24 de março de 2009

Onde estão as letrinhas mais lindas?

Estava com outra carta na manga para esta sexta quando me encanto pela palavrinha-chave das letrinhas, que novamente me cai na vista como possível tema anotado. Encanto e decisão acontecem no mesmo instante. Um pouco de intuição faz bem à redação!

É um tema que sinto como poético, como poesia de amor, bem entendido. É mais emocional, dá mais rédeas.

Bem, basta de prelúdio amoroso. O que me inspirou para o tema é uma coincidência na dupla dicionário e filas nas bilheterias do SESC, concretamente. Aquelas filas de ingressos pré-encomendados e reservados no nome da gente.

Observo ano a ano que os organizadores lá dominam mais ou menos a divisão por dois para o alfabeto de 24 letrinhas, mas não dominam a divisão em partes iguais das filas de seus espectadores. Devem estar separando a-m de n-z. A primeira fila chega a ser 5 vezes maior que a “minha” fila. E isso se repete ano a ano. Acentua-se a desproporção porque deixam até todas as Marias brasileiras na primeira fila.

Outro enfoque: sempre observo nos dicionários brasileiros como aquela divisão tradicional que cai entre as letras m e n acentua artificialmente o desequilíbrio do dicionário. Minha velha enciclopédia alemã divide seus tomos em a-k e l-z para ter 2 volumes iguais.

A relação entre o volume de páginas entre a-m e n-z para dicionários padrão comportam-se assim nas 4 seguintes línguas: Dicionário Etimológico Nova Fronteira: 542:296 páginas (= 1,8); Larousse (francês) 227:133 páginas (= 1,7); Oxford Dictionary and Thesaurus: 987:801 páginas (1.3); Duden (alemão): 369:316 páginas (1.16).

Nesses números está a chave para minha preferência lingüística, a beleza do português brasileiro falado, apreciado também por outras nações.

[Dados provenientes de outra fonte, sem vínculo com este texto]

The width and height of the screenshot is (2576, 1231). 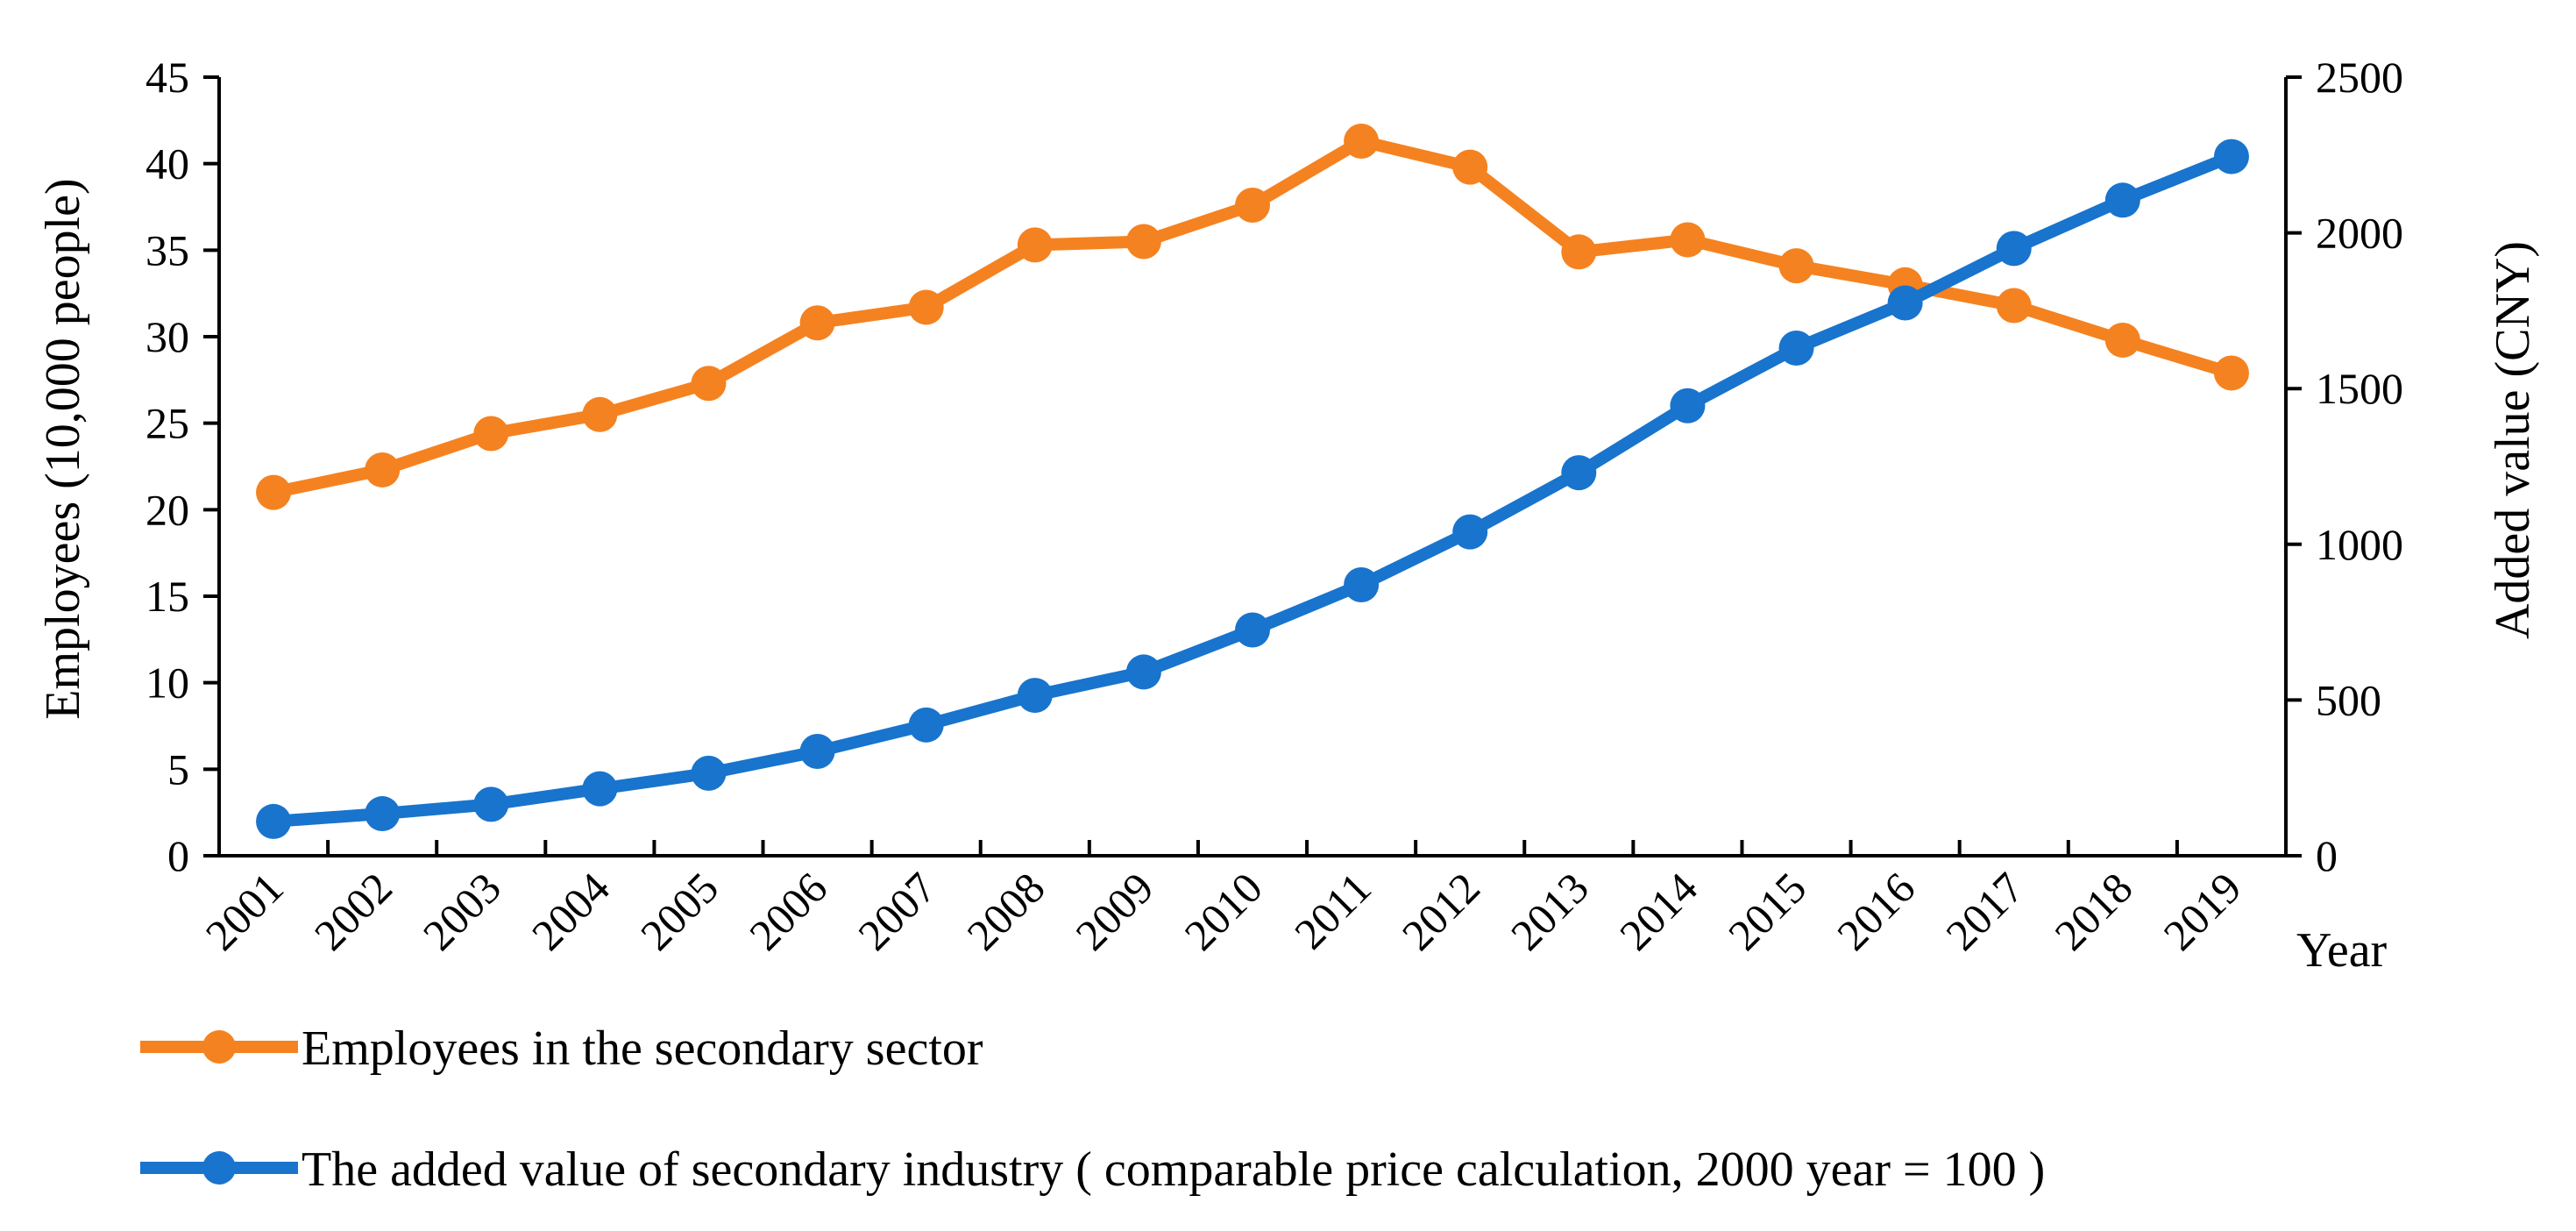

Quais as letrinhas que provocam esse encanto pessoal e internacional? É a abundância dos as em vatapá e abacate e sua singular nasalização em amante, tamanduá e mamãe; são os bês em beberibe e bebê, tão superiores aos pês de papo e pipa. Os dês de dado e dendê, tão mais carinhosos que os tês de tato e tatu. Não posso cantar o efe, mas compensam o gê e logo mais o jota, as suaves jóias do português, alcançadas apenas pelo francês. O aga é mero ornamento. Abunda o i: Ijuí, Ivoti e Iraí; subversivo, multiplica-se até à custa alheia em pede e mede, atordoando ainda o dê : pedgi i medgi.

O que tem a oferecer a contraparte? Tem, digamos, o o em sua forma aberta ou quando convertido em u: pouco, louco; já o rr, quando carioca (um agá alemão e inglês), é uma jogada genial do português que sequer os franceses acompanham! O vê e o zê merecem menção, mas não são lá grande coisa! Ok., nosso pê merece certo destaque, pois dispensa o duro soprinho do irmão inglês e alemão. Curiosidade à parte: os colonianos encontraram seu jeito, Bonaparte ensinou, e gostam até hoje.

Bem. Como dizia, são coisas de amor e de preferências que não se discutem! Na fila do SESC fico meio sozinho; já nas minhas preferências não: o povo brasileiro nomeia 5 entre 6 de seus filhos com minhas letrinhas amadas!  

Crônica agraciada com menção honrosa no XIII Concurso Literário da ALPAS.